Effective suppression of HIV-1 rebound after the withdrawal of antiviral treatment in vitro. The primary CD4+ T cells were infected with HIV-1NL4-3 (1 ng ml−1 p24). (A) Experimental design. (B) The expression of the activation markers CD25 and HLA-DR on unstimulated and activated CD4+ T cells and CD4+ T cells at day 14 postinfection. The percentage of cells in each quadrant is indicated. (C) After the withdrawal of antiviral drugs, 0.5 × 106 CD4+ T cells were mixed with autologous VC-CAR engineered or control CD8+ T cells at a 1:2 or 1:4 ratio. On day 24, cells were collected and viral RNAs were isolated and amplified by real-time RT-qPCR with primer SK38 and SK39. The cutoff for cell-associated viral RNA is 800 copies ml−1. (D) Every 2 days the cultures were tested for the presence of p24 in the supernatant by ELISA. The dotted line represents the addition of antiviral drugs. (C and D) Data reflect means ± SEM. P values were calculated using the two-tailed unpaired Student's t test with equal variances (n = 3). *, P < 0.05; **, P < 0.01; ***, P < 0.001.

FIG 7

Elimination of reactivated HIV-1 latently infected CD4+ T lymphocytes from HIV-1-infected individuals receiving suppressive cART. (A) Experimental design. (B) On day 0, CD4+ T cells from HIV-1-infected patients were stimulated by PHA-M or by a combination of specific LRAs (SAHA plus bryostatin-1).

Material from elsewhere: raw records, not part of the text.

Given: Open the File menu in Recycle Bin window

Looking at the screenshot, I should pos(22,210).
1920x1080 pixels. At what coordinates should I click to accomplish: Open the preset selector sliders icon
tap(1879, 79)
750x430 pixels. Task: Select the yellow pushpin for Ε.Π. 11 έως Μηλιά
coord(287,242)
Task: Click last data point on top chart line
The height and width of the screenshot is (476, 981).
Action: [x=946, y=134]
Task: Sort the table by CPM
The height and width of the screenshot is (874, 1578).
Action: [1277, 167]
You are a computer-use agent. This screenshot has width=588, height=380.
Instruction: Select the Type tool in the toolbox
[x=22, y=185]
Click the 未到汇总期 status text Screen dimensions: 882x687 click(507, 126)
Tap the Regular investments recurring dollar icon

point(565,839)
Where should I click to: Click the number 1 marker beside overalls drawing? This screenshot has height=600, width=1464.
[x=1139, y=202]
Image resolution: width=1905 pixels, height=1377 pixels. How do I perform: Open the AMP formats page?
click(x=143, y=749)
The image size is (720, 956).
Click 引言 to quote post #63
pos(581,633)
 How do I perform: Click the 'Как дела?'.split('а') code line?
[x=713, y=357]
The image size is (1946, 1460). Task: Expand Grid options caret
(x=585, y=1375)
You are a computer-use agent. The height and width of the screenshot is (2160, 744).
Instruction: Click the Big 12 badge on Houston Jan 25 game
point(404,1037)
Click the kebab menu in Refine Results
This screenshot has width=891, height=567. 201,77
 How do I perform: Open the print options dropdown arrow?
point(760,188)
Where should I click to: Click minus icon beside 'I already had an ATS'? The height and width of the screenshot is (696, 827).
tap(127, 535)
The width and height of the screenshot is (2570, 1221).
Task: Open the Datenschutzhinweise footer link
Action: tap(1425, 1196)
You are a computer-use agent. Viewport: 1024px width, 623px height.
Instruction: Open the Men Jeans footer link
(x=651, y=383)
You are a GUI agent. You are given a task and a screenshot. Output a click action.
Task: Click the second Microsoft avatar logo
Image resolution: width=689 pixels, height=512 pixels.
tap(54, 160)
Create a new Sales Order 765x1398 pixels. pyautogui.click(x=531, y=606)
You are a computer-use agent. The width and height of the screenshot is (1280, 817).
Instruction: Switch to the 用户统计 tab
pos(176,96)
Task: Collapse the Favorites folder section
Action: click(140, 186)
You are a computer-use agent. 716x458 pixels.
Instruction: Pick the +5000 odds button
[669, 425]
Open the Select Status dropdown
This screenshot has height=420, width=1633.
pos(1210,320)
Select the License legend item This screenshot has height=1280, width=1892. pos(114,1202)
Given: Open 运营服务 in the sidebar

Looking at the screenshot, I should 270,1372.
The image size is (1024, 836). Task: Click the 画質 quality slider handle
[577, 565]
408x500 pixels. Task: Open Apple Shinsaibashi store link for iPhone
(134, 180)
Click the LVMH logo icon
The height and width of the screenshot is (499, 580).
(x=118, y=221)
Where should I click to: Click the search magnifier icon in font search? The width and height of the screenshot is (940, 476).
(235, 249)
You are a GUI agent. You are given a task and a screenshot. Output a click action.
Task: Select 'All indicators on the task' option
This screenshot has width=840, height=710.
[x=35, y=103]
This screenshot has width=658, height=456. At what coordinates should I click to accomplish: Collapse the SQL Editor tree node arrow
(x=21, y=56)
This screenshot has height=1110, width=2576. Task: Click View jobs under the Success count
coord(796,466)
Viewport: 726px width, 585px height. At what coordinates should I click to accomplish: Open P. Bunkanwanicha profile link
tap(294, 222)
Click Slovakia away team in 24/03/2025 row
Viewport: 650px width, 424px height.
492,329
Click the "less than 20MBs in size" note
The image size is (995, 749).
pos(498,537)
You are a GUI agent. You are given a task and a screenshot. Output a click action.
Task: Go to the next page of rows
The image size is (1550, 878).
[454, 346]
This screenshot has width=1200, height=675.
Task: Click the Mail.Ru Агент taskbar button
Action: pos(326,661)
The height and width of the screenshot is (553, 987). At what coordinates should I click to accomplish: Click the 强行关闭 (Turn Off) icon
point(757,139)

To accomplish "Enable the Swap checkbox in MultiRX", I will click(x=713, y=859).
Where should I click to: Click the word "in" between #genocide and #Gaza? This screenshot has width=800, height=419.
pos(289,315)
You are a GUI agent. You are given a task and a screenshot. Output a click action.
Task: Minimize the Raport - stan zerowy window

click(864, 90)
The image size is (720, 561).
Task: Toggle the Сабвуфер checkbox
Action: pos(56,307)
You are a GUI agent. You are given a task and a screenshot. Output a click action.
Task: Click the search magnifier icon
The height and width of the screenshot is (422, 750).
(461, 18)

After 1 day, 1 × 106 CD4+ T cells were mixed with autologous VC-CAR-engineered or control CD8+ T cells at a 1:1 ratio. On day 3, cells were collected and viral RNAs were isolated and amplified by real-time qRT-PCR with primers SK38 and SK39. The cutoff for cell-associated viral RNA is 800 copies ml−1. (C) The cultures were further tested for the presence of p24 with viral outgrowth by ELISA at the indicated time points. (B and C) Data reflect means ± SEM. P values were calculated using the two-tailed unpaired Student's t test with equal variances (n = 3). *, P < 0.05; **, P < 0.01; ***, P < 0.001.